Items from a dataset:
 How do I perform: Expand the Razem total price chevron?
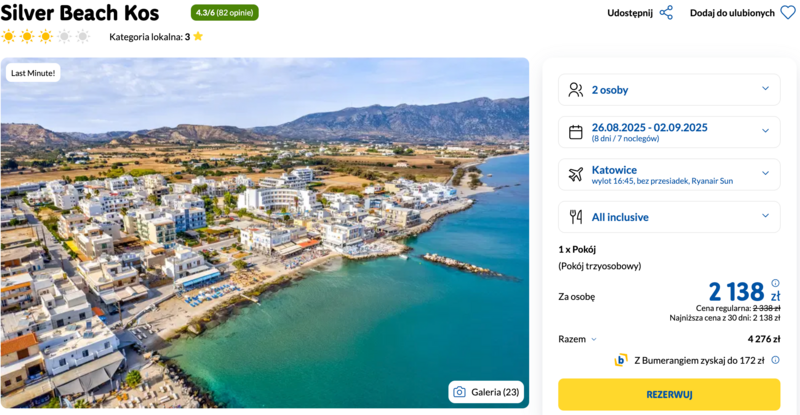pyautogui.click(x=594, y=339)
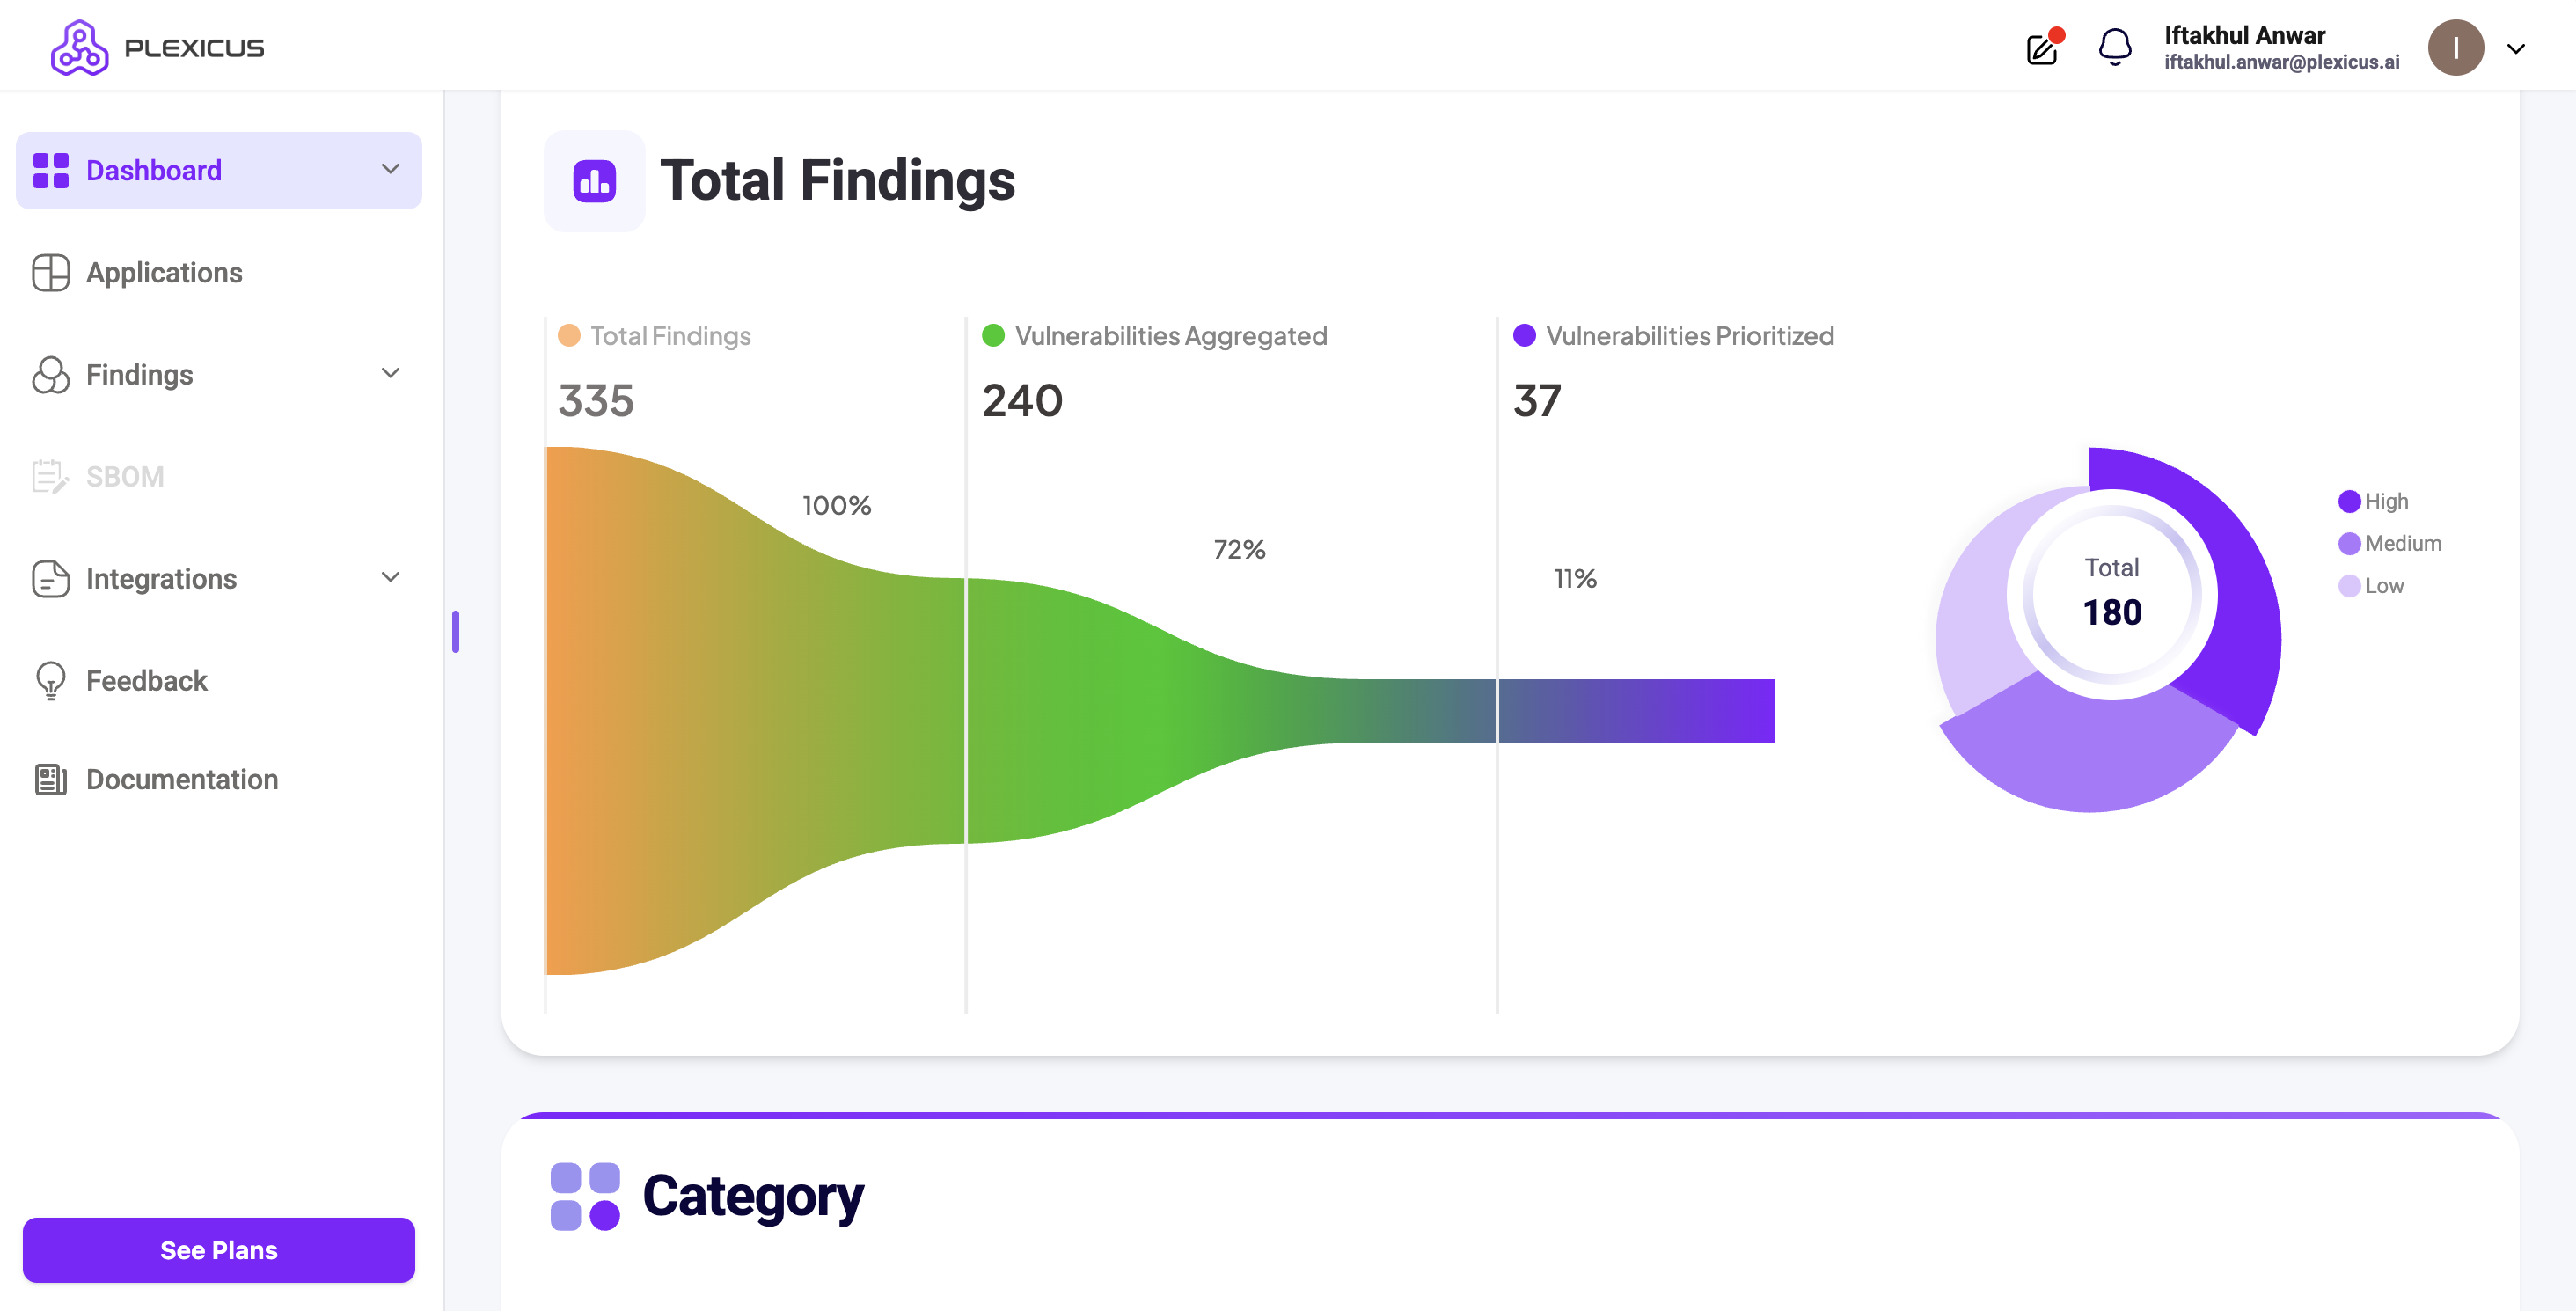
Task: Click the Total Findings bar chart icon
Action: [594, 181]
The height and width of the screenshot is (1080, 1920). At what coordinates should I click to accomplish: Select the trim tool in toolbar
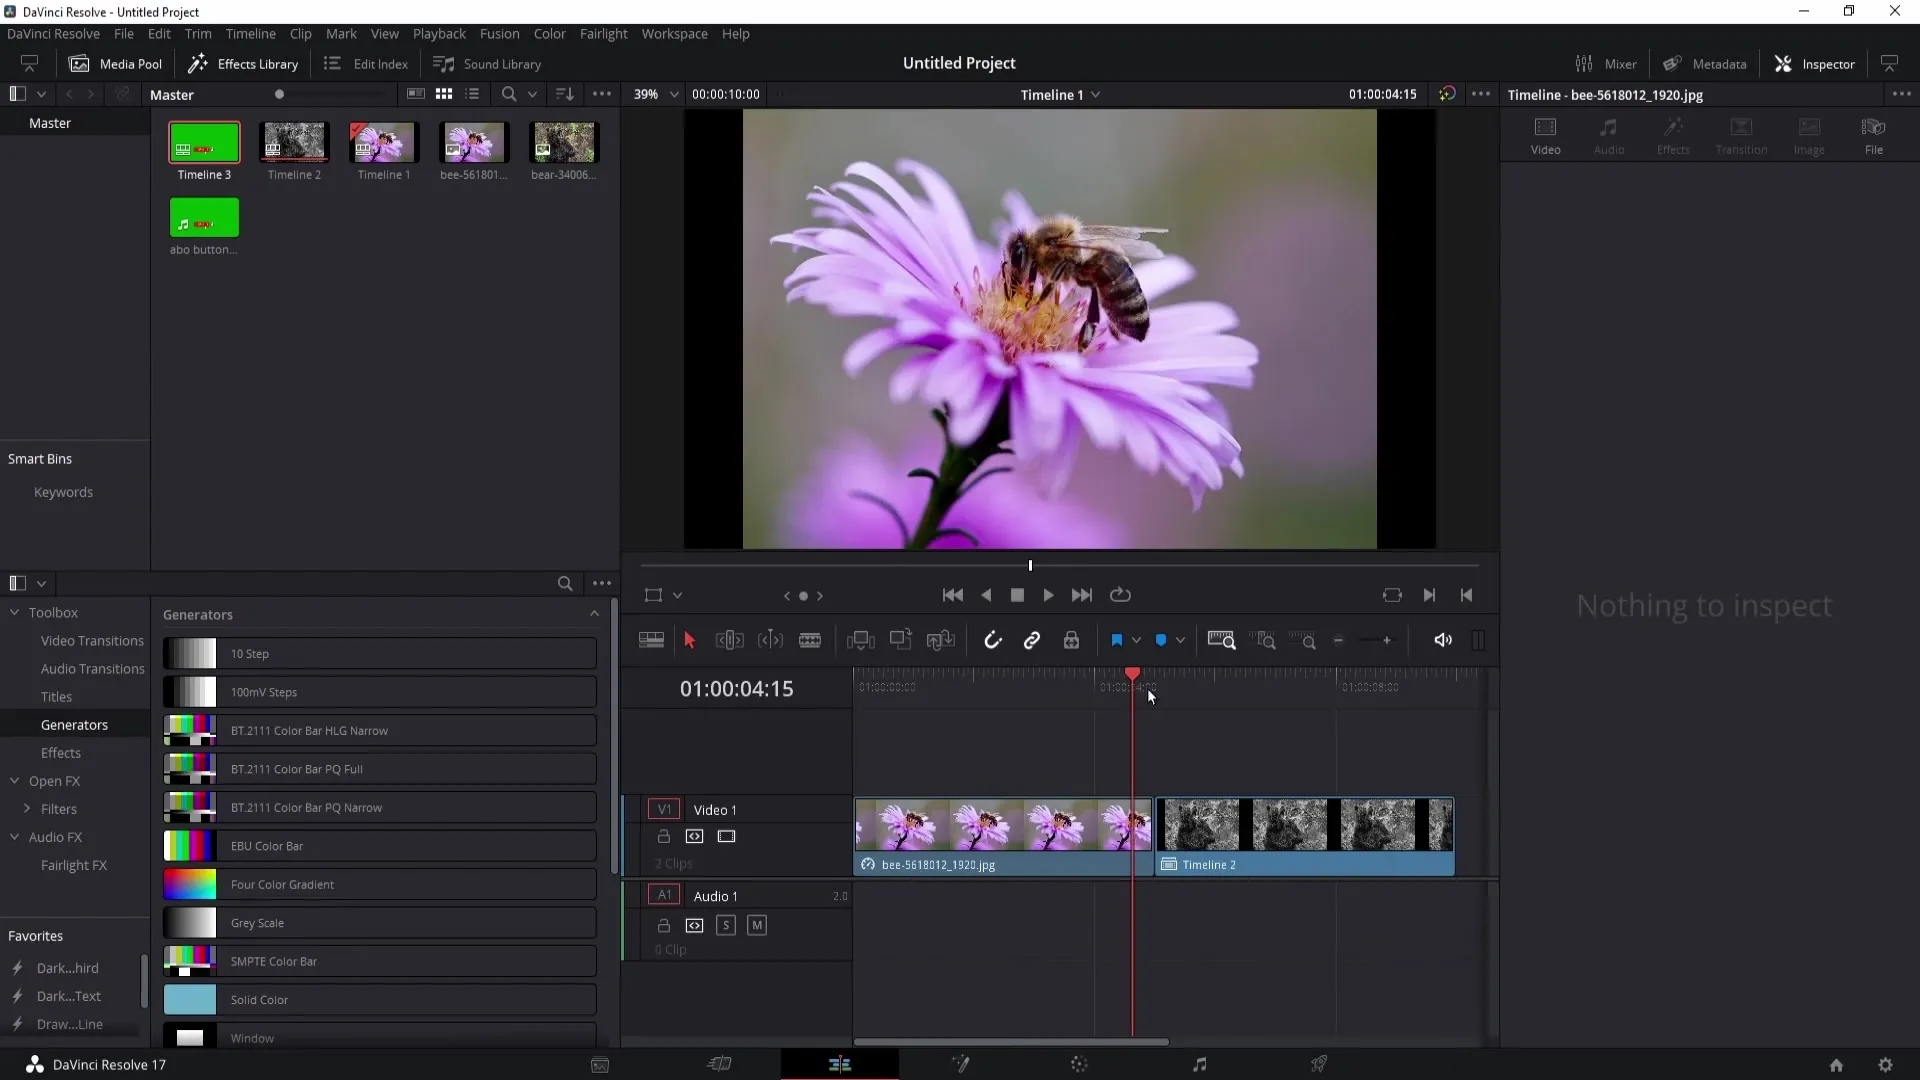[729, 642]
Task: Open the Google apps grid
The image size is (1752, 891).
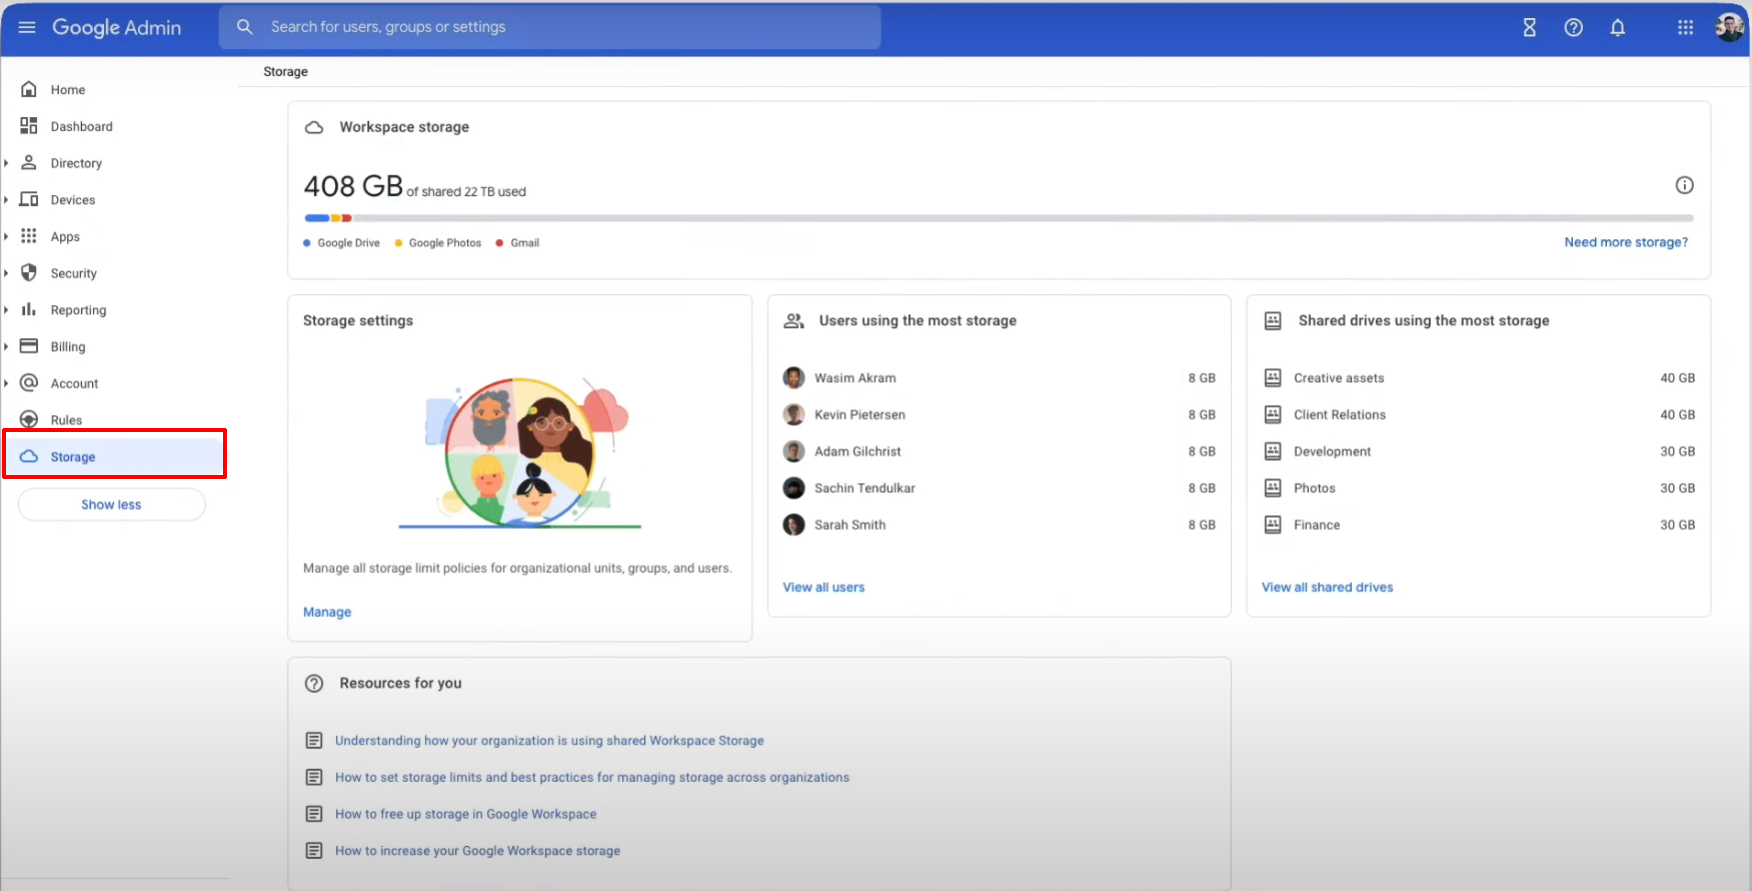Action: [1685, 28]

**What the task requires:**
Output the entries exactly as they appear, with no pictures included.

**Exercise response:**
 How do I perform: Expand the Razem total price chevron?
pyautogui.click(x=594, y=339)
Task: Click the Total Findings bar chart icon
Action: [594, 181]
The height and width of the screenshot is (1080, 1920). At what coordinates should I click to accomplish: Select the trim tool in toolbar
[729, 642]
Task: Open the Google apps grid
The image size is (1752, 891).
Action: [1685, 28]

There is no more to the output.